| Author |
Message |
Guest
|
Posted:
Wed Sep 21, 2005 12:50 pm Post subject:
Cluster group takes five minutes to fail over |
|
|
We have several two node clusters (all are Windows 2000 Advanced
Server, SP 4, all hotfixes). A single group on one of these clusters
takes five minutes to manually fail over between nodes. It has 12 file
share resources, a Generic Service resource (which is present on every
cluster; it runs our backup software), and the IP Address, Network
Name, and Physical disk resources.
When I manually fail over the group, all the resources go off line in
fairly short order until the physical disk resource. That resource
takes about two minutes to go offline. The process is then reversed on
the other node; the physical disk resource takes about two minutes to
come online, and then all the other resources follow in normal fashion.

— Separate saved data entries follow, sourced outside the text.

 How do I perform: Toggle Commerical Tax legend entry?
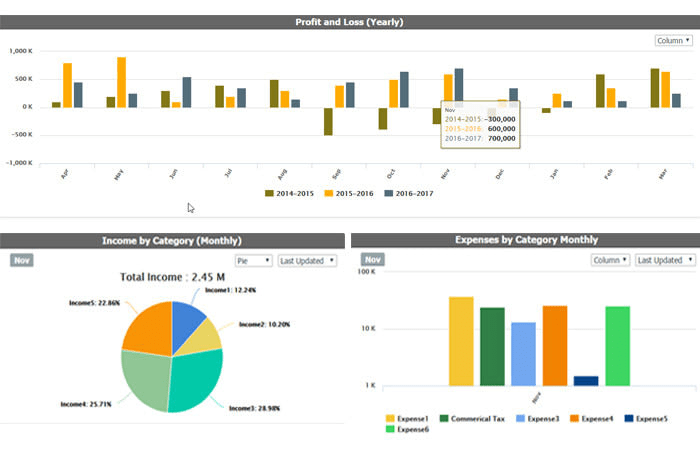[x=472, y=418]
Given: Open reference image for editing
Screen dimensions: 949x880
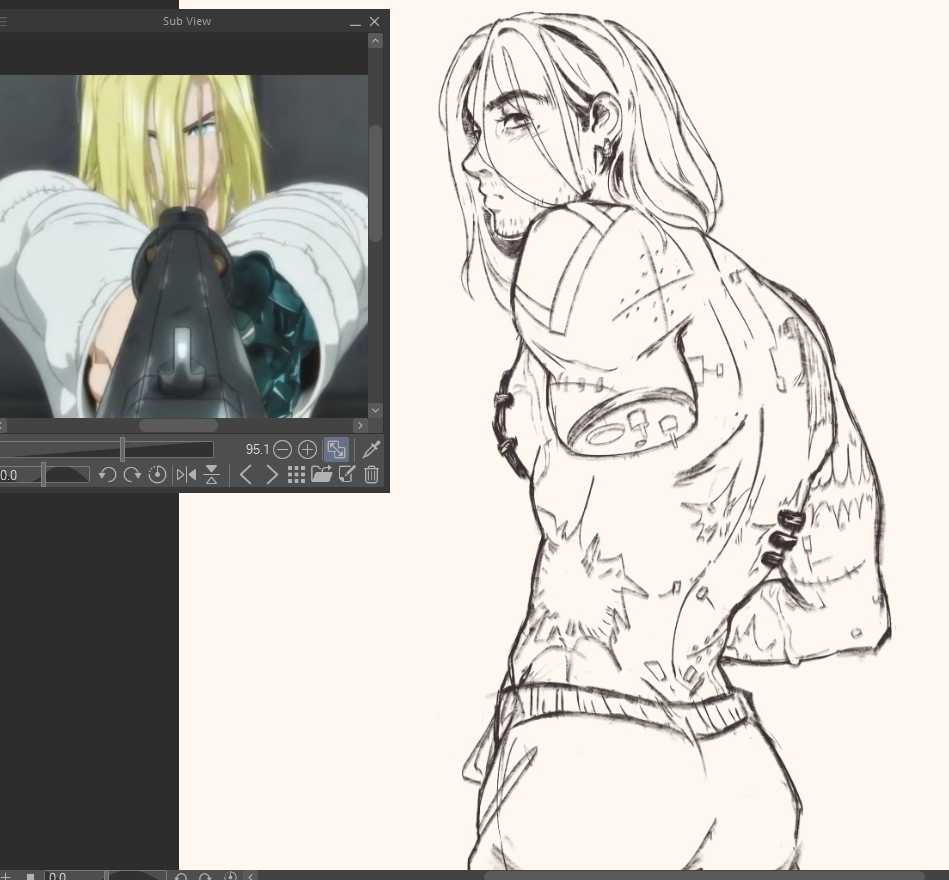Looking at the screenshot, I should 347,475.
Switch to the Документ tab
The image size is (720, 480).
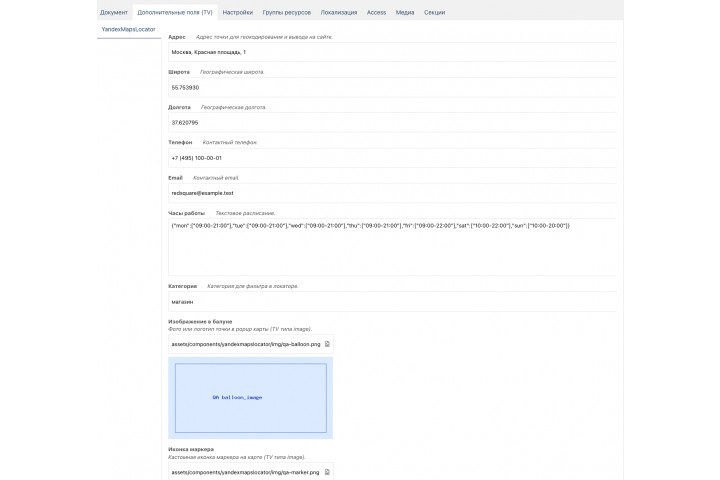point(114,12)
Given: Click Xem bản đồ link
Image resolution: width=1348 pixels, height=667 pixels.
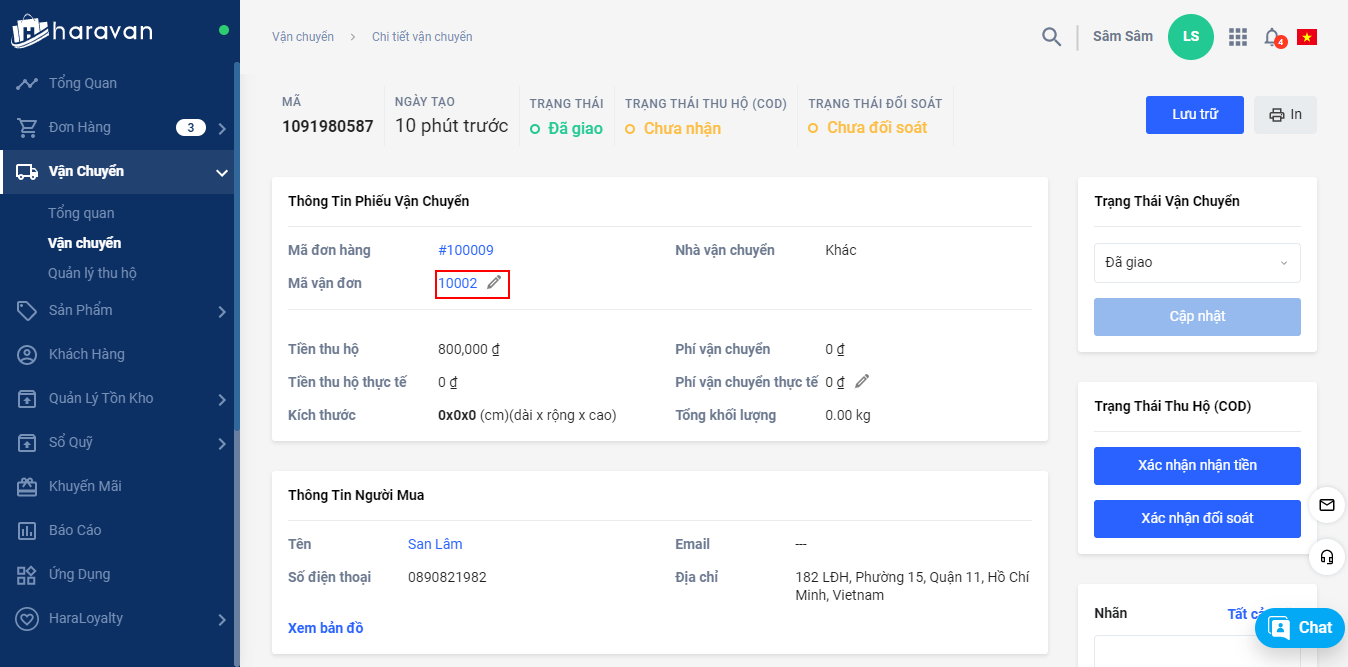Looking at the screenshot, I should click(325, 628).
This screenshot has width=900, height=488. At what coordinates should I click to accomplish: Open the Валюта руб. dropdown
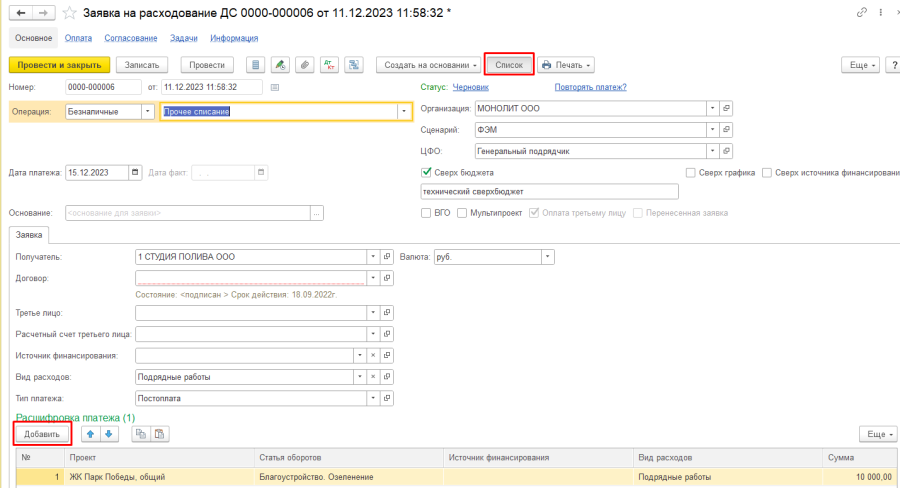coord(547,257)
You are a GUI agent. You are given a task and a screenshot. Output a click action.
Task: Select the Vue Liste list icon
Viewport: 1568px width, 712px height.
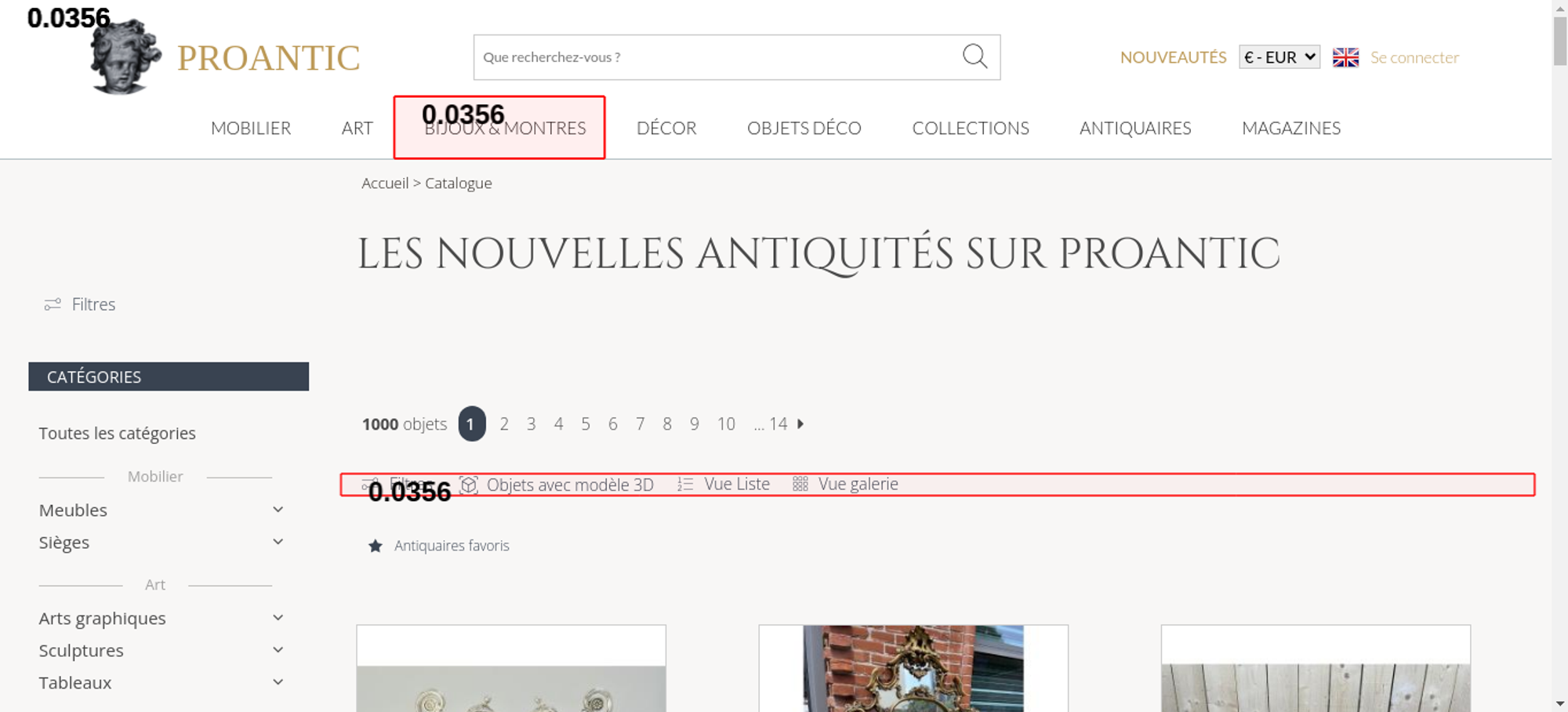pos(685,485)
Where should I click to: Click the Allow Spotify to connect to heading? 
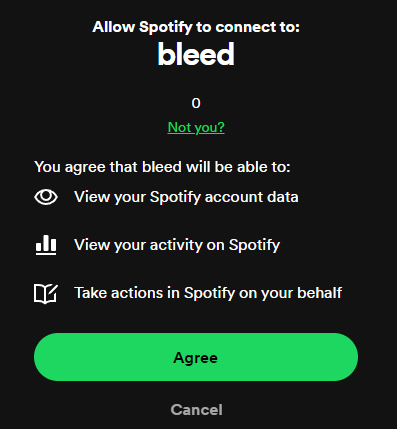[x=196, y=27]
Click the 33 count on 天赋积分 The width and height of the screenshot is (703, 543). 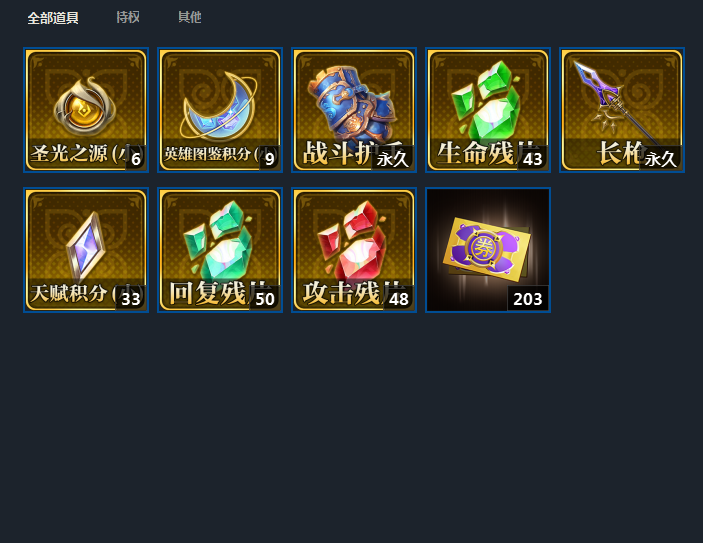[130, 298]
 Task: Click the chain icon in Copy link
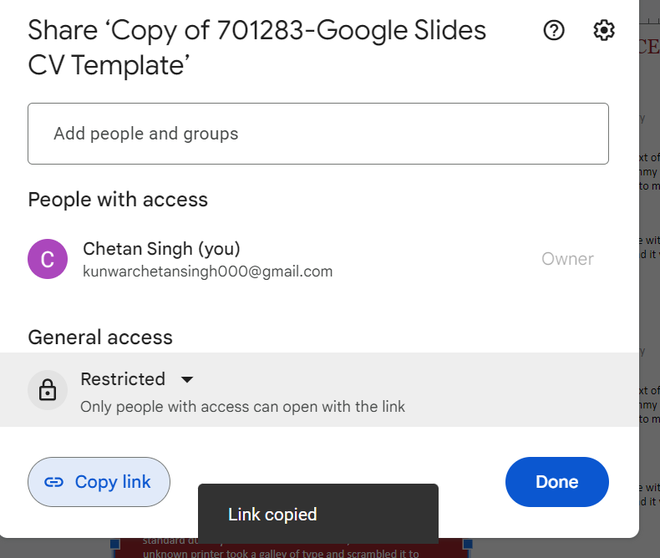[x=55, y=482]
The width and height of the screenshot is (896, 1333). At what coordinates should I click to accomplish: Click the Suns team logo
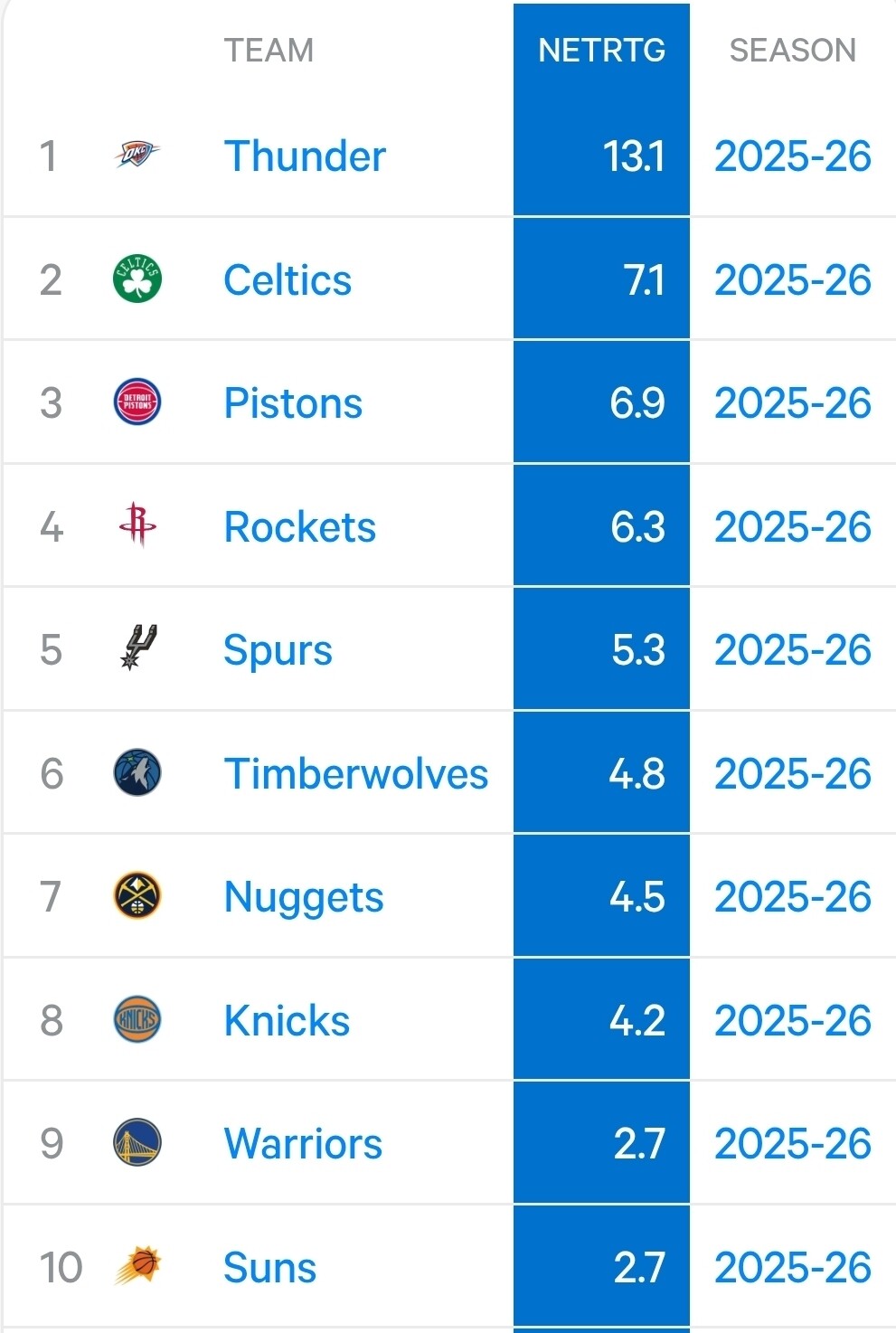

What could be causing this? I can't see anything to indicate problems
in the event log. The shared storage is an IBM FAStT. |
|
| Back to top |
|
 |
Chuck Timon [MSFT]
Guest
|
Posted:
Wed Sep 21, 2005 12:50 pm Post subject:
Re: Cluster group takes five minutes to fail over |
|
|
I would test by taking all the resources in the group offline. Then bring
just the disk resource online. Test failover several times between the
nodes. This will give you a baseline of how long a failover for the disk
resource should take with no obvious 'handles' to it.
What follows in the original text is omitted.